What is needed:
Pick out each line of the records that includes the string "green", and copy it.

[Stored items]
════════

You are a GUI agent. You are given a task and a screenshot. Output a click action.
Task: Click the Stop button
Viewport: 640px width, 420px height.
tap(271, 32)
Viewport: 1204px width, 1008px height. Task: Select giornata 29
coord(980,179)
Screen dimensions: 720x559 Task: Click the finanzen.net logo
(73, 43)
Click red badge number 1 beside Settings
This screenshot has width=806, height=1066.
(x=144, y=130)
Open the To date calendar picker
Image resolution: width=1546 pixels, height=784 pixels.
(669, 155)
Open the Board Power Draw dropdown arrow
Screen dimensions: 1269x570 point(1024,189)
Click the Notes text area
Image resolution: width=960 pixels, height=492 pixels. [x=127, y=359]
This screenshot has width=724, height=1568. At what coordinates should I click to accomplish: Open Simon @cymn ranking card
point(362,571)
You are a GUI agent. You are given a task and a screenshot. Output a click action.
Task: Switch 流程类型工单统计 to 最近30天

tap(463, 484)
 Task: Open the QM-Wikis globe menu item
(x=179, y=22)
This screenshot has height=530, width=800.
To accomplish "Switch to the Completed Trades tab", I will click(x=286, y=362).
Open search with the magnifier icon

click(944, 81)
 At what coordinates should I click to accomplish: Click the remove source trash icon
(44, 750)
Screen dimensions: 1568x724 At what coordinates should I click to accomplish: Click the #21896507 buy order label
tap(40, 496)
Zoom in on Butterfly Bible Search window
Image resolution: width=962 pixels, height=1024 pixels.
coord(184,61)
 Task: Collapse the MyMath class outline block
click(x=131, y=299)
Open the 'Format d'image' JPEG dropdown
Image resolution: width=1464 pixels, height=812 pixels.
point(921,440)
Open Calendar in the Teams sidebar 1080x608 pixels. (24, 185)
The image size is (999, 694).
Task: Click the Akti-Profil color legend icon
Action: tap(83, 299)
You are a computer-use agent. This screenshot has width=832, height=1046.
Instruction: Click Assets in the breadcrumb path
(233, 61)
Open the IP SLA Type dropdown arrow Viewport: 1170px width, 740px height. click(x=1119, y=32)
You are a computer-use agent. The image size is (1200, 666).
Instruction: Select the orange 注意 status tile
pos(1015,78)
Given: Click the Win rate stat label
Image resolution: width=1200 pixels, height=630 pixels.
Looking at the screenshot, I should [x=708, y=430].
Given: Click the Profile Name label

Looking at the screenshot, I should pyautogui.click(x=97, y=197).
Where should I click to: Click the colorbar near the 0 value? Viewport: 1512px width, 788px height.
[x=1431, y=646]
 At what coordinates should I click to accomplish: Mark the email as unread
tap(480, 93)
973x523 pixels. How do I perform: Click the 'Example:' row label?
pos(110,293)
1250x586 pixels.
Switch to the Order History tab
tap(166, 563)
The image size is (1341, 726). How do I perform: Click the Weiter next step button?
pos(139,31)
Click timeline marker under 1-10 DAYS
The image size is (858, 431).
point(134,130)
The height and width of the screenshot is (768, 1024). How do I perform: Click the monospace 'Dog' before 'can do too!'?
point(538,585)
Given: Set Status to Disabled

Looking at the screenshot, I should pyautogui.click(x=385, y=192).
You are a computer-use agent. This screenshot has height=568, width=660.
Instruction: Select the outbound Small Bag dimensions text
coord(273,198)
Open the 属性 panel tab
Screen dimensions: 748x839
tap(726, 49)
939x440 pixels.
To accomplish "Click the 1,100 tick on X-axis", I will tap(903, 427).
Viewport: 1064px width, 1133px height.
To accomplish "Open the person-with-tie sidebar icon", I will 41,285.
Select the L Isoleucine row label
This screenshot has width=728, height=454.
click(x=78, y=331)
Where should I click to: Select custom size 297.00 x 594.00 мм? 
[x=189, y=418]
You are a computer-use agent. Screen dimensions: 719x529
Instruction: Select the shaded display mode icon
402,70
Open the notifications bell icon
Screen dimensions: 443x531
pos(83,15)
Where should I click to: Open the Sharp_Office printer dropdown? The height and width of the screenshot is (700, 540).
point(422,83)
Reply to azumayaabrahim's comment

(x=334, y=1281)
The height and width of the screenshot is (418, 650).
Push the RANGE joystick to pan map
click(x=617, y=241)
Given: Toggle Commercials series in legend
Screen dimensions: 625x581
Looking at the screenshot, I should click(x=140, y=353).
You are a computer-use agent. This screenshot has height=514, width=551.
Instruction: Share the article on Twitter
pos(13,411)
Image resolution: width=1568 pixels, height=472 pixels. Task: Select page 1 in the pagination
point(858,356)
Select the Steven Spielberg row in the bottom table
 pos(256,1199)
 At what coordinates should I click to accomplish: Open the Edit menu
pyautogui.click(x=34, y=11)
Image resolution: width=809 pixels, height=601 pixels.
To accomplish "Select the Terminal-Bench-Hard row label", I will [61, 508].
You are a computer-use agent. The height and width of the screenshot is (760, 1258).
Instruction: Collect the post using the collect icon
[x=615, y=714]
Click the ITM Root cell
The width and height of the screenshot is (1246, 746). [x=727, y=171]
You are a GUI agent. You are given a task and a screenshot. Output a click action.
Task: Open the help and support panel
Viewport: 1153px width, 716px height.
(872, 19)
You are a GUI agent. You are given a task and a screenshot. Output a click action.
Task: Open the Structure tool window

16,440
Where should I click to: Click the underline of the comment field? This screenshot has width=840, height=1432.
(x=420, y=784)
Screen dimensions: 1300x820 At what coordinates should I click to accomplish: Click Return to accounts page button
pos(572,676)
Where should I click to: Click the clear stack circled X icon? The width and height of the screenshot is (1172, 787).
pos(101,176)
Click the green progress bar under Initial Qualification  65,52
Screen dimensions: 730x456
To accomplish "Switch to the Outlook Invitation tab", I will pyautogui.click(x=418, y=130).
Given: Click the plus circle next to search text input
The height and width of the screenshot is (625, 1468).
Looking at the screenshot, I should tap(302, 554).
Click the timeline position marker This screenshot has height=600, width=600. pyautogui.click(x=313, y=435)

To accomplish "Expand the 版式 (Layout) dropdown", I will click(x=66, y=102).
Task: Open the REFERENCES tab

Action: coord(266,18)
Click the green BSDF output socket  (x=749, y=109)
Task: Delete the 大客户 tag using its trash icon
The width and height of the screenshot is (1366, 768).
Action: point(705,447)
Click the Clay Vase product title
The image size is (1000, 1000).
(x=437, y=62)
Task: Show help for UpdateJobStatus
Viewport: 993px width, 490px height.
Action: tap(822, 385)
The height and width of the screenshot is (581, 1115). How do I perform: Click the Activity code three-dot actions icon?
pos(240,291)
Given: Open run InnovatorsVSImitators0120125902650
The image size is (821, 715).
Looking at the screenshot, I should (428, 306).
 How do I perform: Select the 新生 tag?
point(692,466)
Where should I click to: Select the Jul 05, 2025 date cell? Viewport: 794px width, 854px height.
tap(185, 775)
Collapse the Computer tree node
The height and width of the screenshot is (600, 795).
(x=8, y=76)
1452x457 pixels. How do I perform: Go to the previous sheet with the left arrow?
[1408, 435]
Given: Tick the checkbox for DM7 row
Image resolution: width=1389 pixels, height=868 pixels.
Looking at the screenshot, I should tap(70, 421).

════════

Finished task:
Click the green progress bar under Initial Qualification  65,52
Click the green BSDF output socket  (x=749, y=109)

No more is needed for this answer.